With the oldest baby boomers turning 60 this year, it is difficult to avoid all the attention being focused on this generation by marketers in many different industries. This is certainly the case in the financial services business today, with many companies having developed major marketing campaigns focused on this generation.

If there is anything common to these efforts, it is their failure to differentiate among segments within the vast baby boom cohort. Without such differentiation, one is left to assume that the financial needs, concerns and goals of a baby boomer with $5 million of net worth are the same as one with $50,000 in net worth, or to assume that a 60-year-old born at the very front of the boom will have the same financial attitudes and behaviors as a 42-year-old born at the very back of the boom.

Through the Phoenix Wealth Survey, now in its seventh year, we are able to examine the differences in the financial attitudes and behaviors of high-net-worth (HNW) baby boomers. In particular, we can distinguish between the “leading edge” of the baby boom (those born between 1946 and 1954) and the “trailing edge” of the boomers (those born between 1955 and 1964). One conclusion we might draw from this research is that if you want to market retirement accumulation products to HNW baby boomers, you might be better advised to utilize a rock star in his 40s rather than a celebrity in her early 60s.

The first notable difference between the trailing edge and leading edge boomers concerns the demographics. Specifically, the survey finds that younger boomers have both higher average incomes and net worth than older boomers. Upon further reflection, this can be explained by the fact that a percentage of the leading edge boomers are already retired, which tends to pull down these averages. Additionally, trailing edge HNW boomers appear, as a group, to have experienced financial success early in their working lives. They are, for the most part, too young to have achieved their millionaire status through either inheritances or an entire work career (i.e., the so-called “millionaire next door”).

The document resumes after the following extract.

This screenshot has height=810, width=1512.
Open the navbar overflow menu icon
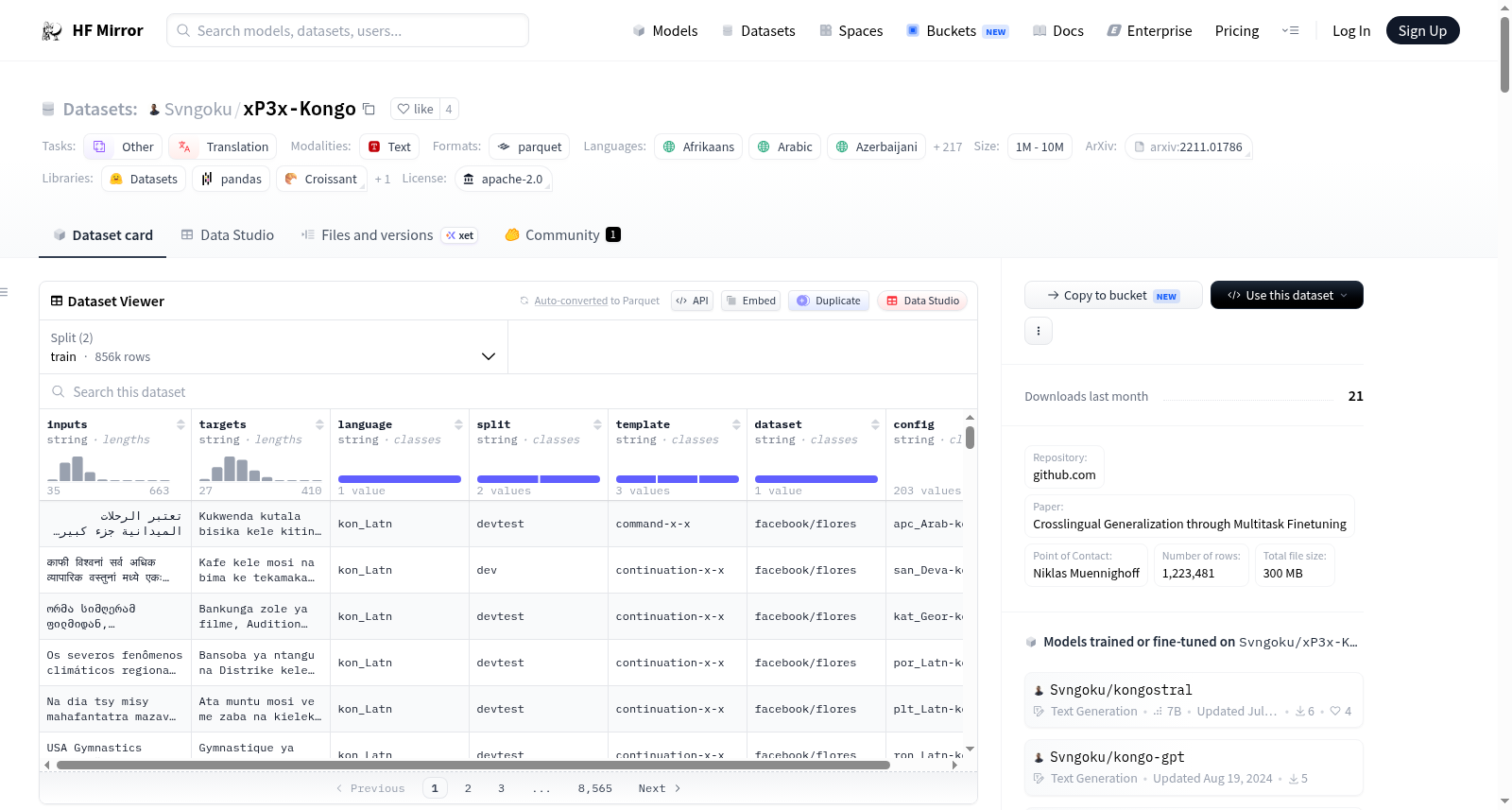(x=1290, y=31)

Given their younger age, it is therefore not surprising that trailing edge HNW boomers are characterized by a high degree of risk tolerance in their financial attitudes.

For example, 59% of trailing edge boomers say that return on their investment is a greater priority than preservation of their assets, while a nearly identical percentage of leading edge boomers (56%) report just the opposite. In the same vein, 63% of leading edge boomers agree or agree strongly with the statement “I hate the feeling of losing money more than I love the feeling of making money,” compared with 56% of the trailing edge boomers who agree with the statement.

Perhaps somewhat surprising, given that they have longer to accumulate a retirement nest egg, is the finding that trailing edge boomers express greater concern over outliving assets and having lost time in saving for retirement than do leading edge boomers. This may be due, in part, to the fact that they have higher expectations as to what constitutes a comfortable lifestyle during retirement. Forty-six percent of the younger boomers say 100% or more of their current income would be needed for a comfortable retirement, compared with just 34% of leading edge boomers who have similarly high expectations. It could also be that younger boomers have greater concerns over the solvency of Social Security and/or their defined benefit plans at work (if they even have one!).

When it comes to their financial behavior, trailing edge boomers are more likely characterized as “do-it-yourselfers” compared with their older baby boom peers. For example, they are more likely to say that they “rarely seek professional advice when it comes to making financial decisions,” that they “make their own financial decisions regarding financial matters without consulting advisors,” or that they “do not receive advice from any advisor.”

Although the Phoenix Wealth Survey does not measure it explicitly, we might also speculate that technology plays a bigger role in the financial behavior of the younger boomers than of older boomers. Trailing edge boomers, for example, are somewhat more likely than leading edge boomers to do business with the so-called “deep discount” broker-dealers such as E*Trade and TD Ameritrade.

Finally, trailing edge boomers appear to be more confident in their knowledge regarding financial matters in general, as a significantly higher percentage view themselves as very knowledgeable compared with leading edge boomers. However, we also find that HNW trailing boomers are less likely to have both an estate plan (45% vs. 52%) and a basic will (70% vs. 83%) than their leading edge boomer cohorts. Reflecting on these numbers, one has to wonder if their tendency toward “do it yourself” financial advising is serving young boomers well.